PROBLEM REQUIREMENTS
Print the entries that appear below, exactly as written and without their pictures.

Stored data:
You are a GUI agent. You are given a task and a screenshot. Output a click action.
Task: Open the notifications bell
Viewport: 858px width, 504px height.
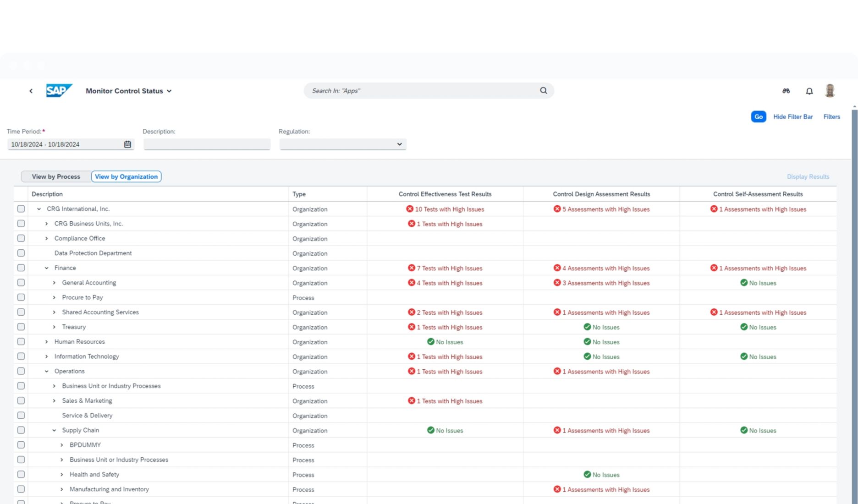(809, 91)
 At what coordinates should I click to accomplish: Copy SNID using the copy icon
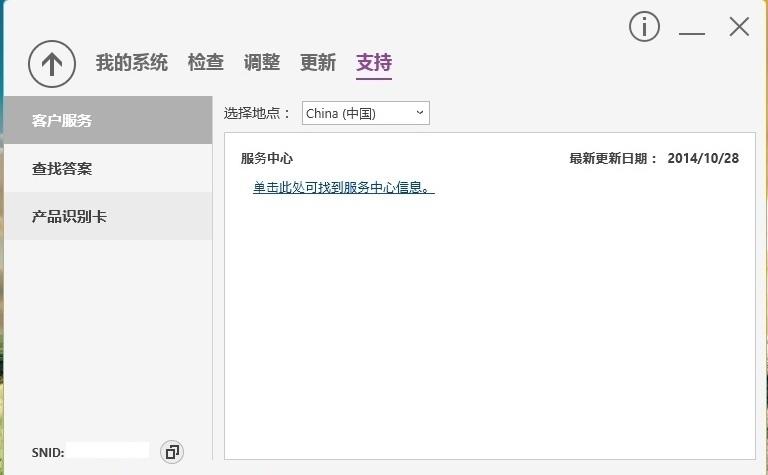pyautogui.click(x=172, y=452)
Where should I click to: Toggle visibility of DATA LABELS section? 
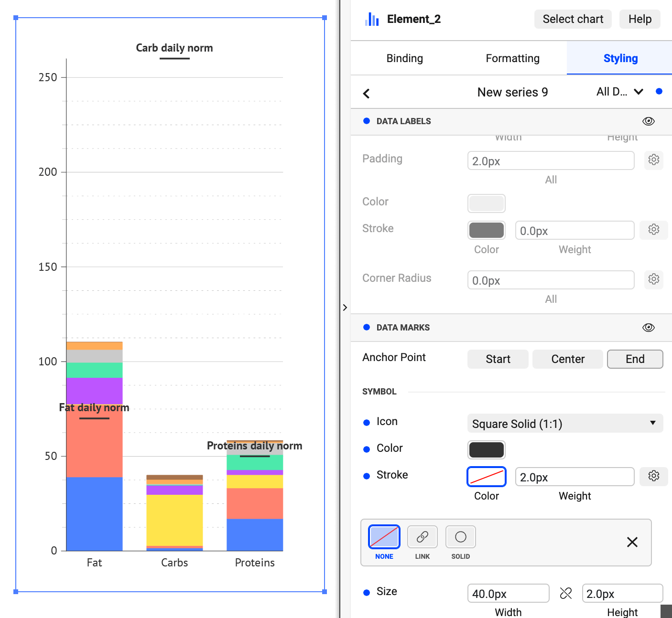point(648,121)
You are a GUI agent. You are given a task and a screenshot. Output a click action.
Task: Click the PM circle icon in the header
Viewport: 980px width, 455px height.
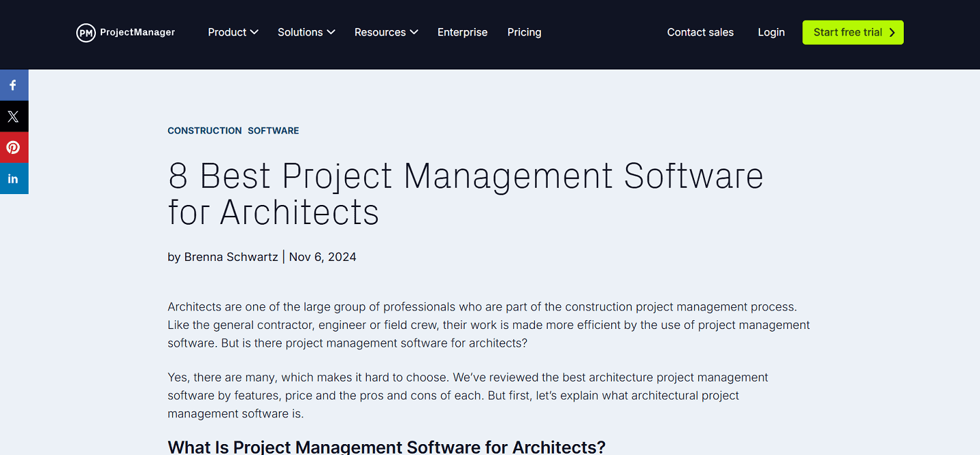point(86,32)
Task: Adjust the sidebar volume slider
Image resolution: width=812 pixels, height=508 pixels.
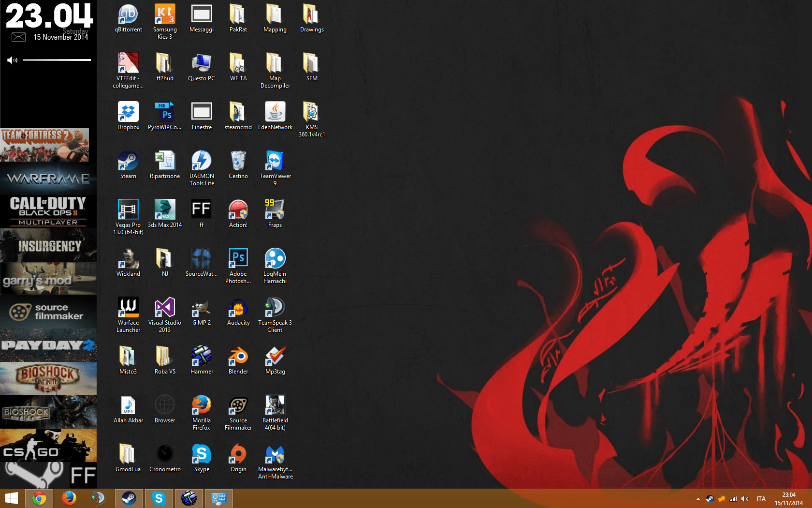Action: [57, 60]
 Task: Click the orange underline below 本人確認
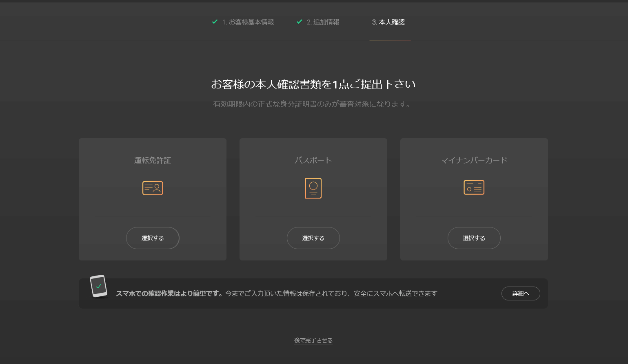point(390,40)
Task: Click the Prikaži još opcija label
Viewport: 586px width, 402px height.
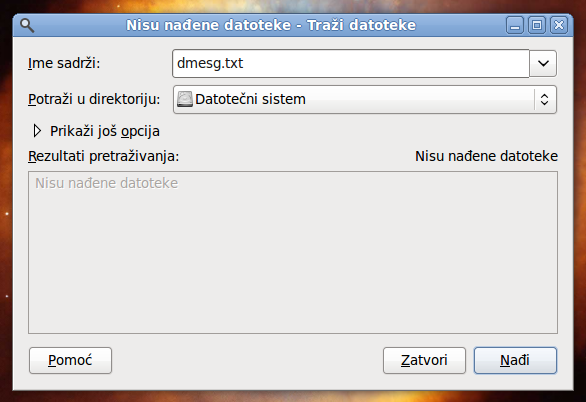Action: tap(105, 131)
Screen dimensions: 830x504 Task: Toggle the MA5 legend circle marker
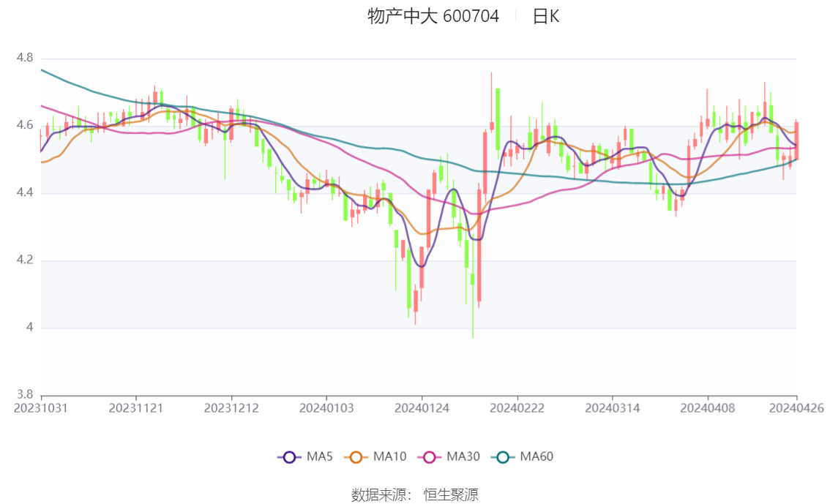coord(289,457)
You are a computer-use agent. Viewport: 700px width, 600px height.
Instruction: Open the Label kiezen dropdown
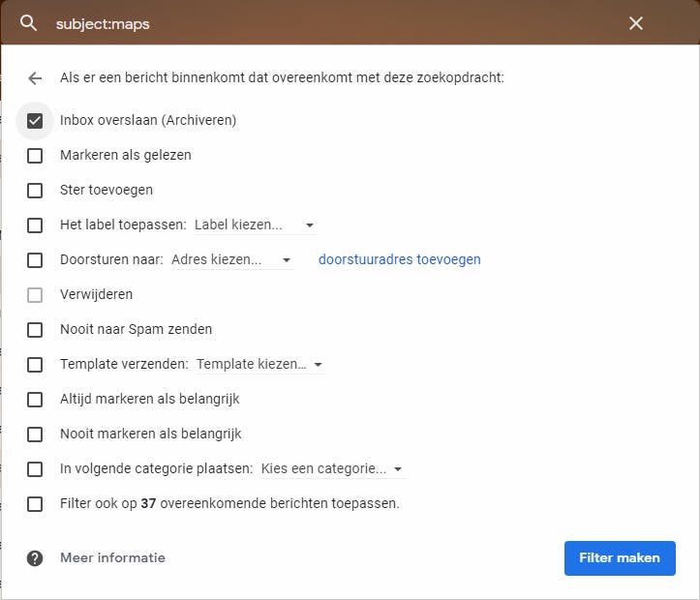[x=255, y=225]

ANSWER TO THIS EXERCISE
You are a GUI agent. You are given a task and a screenshot. Output a click action.
Task: Open the notifications bell
Viewport: 858px width, 504px height.
(809, 91)
 At what coordinates should I click to accomplish: Copy SNID using the copy icon
pyautogui.click(x=172, y=452)
Where should I click to: Toggle visibility of DATA LABELS section? 
point(648,121)
You are a GUI agent. You are given a task and a screenshot. Output a click action.
Task: Click the PM circle icon in the header
Viewport: 980px width, 455px height.
point(86,32)
Task: Adjust the sidebar volume slider
Image resolution: width=812 pixels, height=508 pixels.
Action: [57, 60]
 Task: Click the orange underline below 本人確認
point(390,40)
Task: Click the Prikaži još opcija label
Viewport: 586px width, 402px height.
Action: tap(105, 131)
Screen dimensions: 830x504 Task: Toggle the MA5 legend circle marker
coord(289,457)
You are a computer-use agent. Viewport: 700px width, 600px height.
Instruction: Open the Label kiezen dropdown
[x=255, y=225]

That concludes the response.